Pour combien de temps ?
Lundi 2 juin au matin, les habitants de la Rockette ont été réveillés par un huissier. « Il nous a demandé les clés. On a refusé » , se rappelle calmement Joackim, bien décidé à rester dans les lieux jusqu’au bout. Expulsables depuis mars 2008, les dix habitants du squat ne se laissent pas intimider. Ils ont entamé des négociations avec la mairie qui, selon eux, se dit prête à racheter le bâtiment. Mais tout dépend du ministère des Finances, propriétaire de l’immeuble, qui refuse de révéler ses intentions. Une situation qui ne surprend pas Joackim : « Comme d’hab, on attend. On a organisé une réunion avec le maire, Patrick Bloche. Le ministère était convié mais personne n’est venu. Le seul moment où on voit son représentant, c’est quand on est assigné en justice » .
Le porte-monnaie de la mairie est insuffisant
Après avoir obtenu du tribunal de grande instance de Paris deux délais successifs, le squat est désormais sur la sellette. À tout moment, la préfecture peut ordonner l’expulsion. « Le 14 (mai), six camions de CRS ont débarqué au squat de l’Impasse pour le vider. Maintenant, ils peuvent faire pareil ici » , lance Joackim, imperturbable et lucide quant aux pratiques répressives du gouvernement.
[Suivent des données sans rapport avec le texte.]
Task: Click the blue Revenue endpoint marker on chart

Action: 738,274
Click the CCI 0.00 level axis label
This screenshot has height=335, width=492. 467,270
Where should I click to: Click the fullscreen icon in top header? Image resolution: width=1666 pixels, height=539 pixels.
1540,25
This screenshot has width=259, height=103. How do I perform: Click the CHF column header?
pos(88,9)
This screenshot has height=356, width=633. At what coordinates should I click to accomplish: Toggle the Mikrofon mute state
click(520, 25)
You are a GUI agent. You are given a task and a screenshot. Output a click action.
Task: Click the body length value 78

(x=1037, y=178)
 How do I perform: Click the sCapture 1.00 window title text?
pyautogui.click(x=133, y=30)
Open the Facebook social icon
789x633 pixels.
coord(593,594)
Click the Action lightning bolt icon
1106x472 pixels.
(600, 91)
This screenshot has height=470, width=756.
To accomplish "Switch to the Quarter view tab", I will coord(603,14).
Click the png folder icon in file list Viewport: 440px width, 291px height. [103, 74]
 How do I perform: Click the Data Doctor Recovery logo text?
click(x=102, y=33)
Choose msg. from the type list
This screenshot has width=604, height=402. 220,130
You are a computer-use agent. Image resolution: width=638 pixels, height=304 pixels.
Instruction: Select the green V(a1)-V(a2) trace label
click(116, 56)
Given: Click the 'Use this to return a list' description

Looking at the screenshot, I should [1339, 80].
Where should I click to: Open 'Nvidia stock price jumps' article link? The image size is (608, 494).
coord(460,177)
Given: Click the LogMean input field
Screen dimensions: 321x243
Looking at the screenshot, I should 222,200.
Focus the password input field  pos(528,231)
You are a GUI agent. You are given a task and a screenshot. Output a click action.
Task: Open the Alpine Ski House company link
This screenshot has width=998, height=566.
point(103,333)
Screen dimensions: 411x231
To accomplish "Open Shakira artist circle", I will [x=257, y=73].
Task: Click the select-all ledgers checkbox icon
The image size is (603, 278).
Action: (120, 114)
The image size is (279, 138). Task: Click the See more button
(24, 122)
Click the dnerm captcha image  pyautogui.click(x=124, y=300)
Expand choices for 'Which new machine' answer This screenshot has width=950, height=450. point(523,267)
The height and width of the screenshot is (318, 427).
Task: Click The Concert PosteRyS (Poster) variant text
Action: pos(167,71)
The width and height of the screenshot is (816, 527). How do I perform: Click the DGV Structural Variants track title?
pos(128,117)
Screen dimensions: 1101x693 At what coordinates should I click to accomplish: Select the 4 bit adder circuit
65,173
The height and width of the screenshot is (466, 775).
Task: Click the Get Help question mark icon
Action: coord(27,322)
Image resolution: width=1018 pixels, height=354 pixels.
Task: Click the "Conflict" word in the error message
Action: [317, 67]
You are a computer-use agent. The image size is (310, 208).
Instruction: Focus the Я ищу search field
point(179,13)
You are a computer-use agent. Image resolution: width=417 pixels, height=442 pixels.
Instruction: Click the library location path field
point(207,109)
Le collectif demande pourtant à la préfecture de geler sa décision jusqu’à la réponse du ministère. Si ce dernier cesse de faire la sourde oreille, ce sera au tour de la mairie de tenir ses promesses. Toutefois, le maire du XIe, Patrick Bloche, joint par téléphone, tient à nuancer l’espoir des squatteurs : « C’est vrai que nous les avons reçus et que nous les soutenons. Mais ce n’est pas la mairie du XIe qui a les moyens de racheter cet immeuble à l’Etat. Dès qu’il sera mis en vente, ce que je suppute, je saisirai la mairie de Paris pour le rachat. Mais la décision finale ne m’appartient pas. » Dans cet imbroglio juridico-administratif, ce sont les squatteurs qui, une fois encore, risquent de trinquer. Et ce n’est pas la loi DALO qui les protègera.